Hicsos: Seguindo a estrada da vitória


Falar da importância do HICSOS para o cenário metálico é chover no molhado, pois são mais de vinte e quatro anos de história em uma locomotiva que nunca parou, e foi esse um dos assuntos abordado na entrevista para revista digital Rock Meeting, além de também falarem a respeito do novo disco, o petardo "Circle of Violence" e dos primórdios do HICSOS.

Acesse o link a seguir e leia a entrevista na íntegra: http://bit.ly/MSbWlj

Já para o site Rock em Geral, o assunto principal foi o novo lançamento "Circle of Violence", onde foi recebido muito bem pela crítica especializada, se tornando um dos grandes lançamentos de 2013.

Confira alguns trechos da entrevista:

Rock em Geral: “Circle Of Violence” é o primeiro álbum desde “Technologic Pain”, que saiu em 2007. Por que vocês levaram esse tempo para gravar um novo álbum?

Marco Anvito: Isso acontece com todos os nossos álbuns. Infelizmente temos que dividir nosso tempo com música, trabalho e responsabilidades. Isso acaba prejudicando o andamento das coisas e atrasa muito todo o trabalho. Mas o importante é que conseguimos atingir o que miramos.

Marcelo Ledd: E também tivemos, nesse período, uma turnê pela Europa que durou 26 dias e muitos outros shows importantes. Isso tudo consome tempo de preparo para que as coisas fiquem bem feitas. Além de que resolvemos compor e gravar esse álbum com calma, fizemos duas pré-produções e depois gravamos pra valer, veio a mixagem e masterização e acertos com a gravadora. Acho que o tempo entre um e outro, por tudo isso, nem foi tão grande assim, mas acredito que para o próximo levaremos menos tempo.

REG: Dessa vez a própria banda gravou o disco, e não a dupla Marcelo Pompeu/Heros Trench, que assina a mixagem. Por que isso aconteceu e o que essa mudança acarretou na prática, no resultado final do álbum?

Anvito: Adquirimos muito experiência com esse tempo de estrada. Já estava com o estúdio montado e apto a fazer gravações. Decidimos pela comodidade e a certeza de fazer uma boa gravação. Fizemos tudo com muita calma e muita atenção para ficar do jeito que imaginávamos. Gravando no HCS Estúdio ficamos com mais tempo e mais a vontade para fazer tudo bem pensado.


REG: Fale sobre o título do álbum, “Circle Of Violence”. Ele resume um conceito das 11 músicas?

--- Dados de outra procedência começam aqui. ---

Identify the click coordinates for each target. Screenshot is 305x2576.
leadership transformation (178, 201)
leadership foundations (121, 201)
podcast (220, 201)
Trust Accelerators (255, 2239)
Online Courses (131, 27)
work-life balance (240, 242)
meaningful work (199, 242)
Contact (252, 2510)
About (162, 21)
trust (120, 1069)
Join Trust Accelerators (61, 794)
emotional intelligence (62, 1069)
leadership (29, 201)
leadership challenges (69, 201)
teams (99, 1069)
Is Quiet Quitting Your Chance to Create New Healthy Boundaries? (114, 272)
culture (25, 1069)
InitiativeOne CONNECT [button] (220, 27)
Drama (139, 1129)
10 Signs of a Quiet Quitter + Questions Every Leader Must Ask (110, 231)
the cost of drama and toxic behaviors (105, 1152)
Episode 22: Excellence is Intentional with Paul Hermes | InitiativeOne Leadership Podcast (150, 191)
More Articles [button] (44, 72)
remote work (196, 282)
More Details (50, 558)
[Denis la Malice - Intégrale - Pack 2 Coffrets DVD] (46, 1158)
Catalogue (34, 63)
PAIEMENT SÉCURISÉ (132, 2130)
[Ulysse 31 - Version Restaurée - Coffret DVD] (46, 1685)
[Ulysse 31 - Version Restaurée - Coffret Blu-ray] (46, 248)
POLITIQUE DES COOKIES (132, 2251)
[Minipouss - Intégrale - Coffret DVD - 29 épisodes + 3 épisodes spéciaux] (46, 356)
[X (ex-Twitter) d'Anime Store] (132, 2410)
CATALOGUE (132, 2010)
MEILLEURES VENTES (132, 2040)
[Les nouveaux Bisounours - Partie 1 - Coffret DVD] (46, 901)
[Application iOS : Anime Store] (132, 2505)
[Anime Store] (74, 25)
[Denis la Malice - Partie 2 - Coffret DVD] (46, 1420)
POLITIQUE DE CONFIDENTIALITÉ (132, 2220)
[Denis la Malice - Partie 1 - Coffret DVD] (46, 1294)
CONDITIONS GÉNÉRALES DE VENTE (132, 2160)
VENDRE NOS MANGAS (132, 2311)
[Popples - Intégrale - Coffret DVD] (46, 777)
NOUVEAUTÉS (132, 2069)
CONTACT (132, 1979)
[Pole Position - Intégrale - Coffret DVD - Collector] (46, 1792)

Marcelo: Não tem qualquer conotação conceitual em nosso álbum, cada música tem um tema particular, mas todas falam sobre formas de violência, inclusive a violência política que é feita por pilantras que são eleitos e se fazem às custas do sofrimento da população. O título em si foi escolhido pela banda em comum acordo. Achamos que era um título forte para o álbum.

REG: O som do Hicsos sempre teve uma mistura de hardcore com thrash, mas nesse disco parece que prevaleceu mais a pegada thrash metal mesmo. Era essa a intenção?

Anvito: Na verdade isso nunca foi pensado, nunca tivemos a intenção de fazer a mistura, simplesmente acontece. Neste álbum acredito que como as primeiras ideias vieram do Nilmon (Filho, ex-guitarrista), que tem uma pegada totalmente thrash, e acabamos pensando mais no bom e velho thrash metal. Isso pra mim é o que mais me agrada no Hicsos, a naturalidade das composições sem ficar preso a um estilo, simplesmente fazemos o que gostamos.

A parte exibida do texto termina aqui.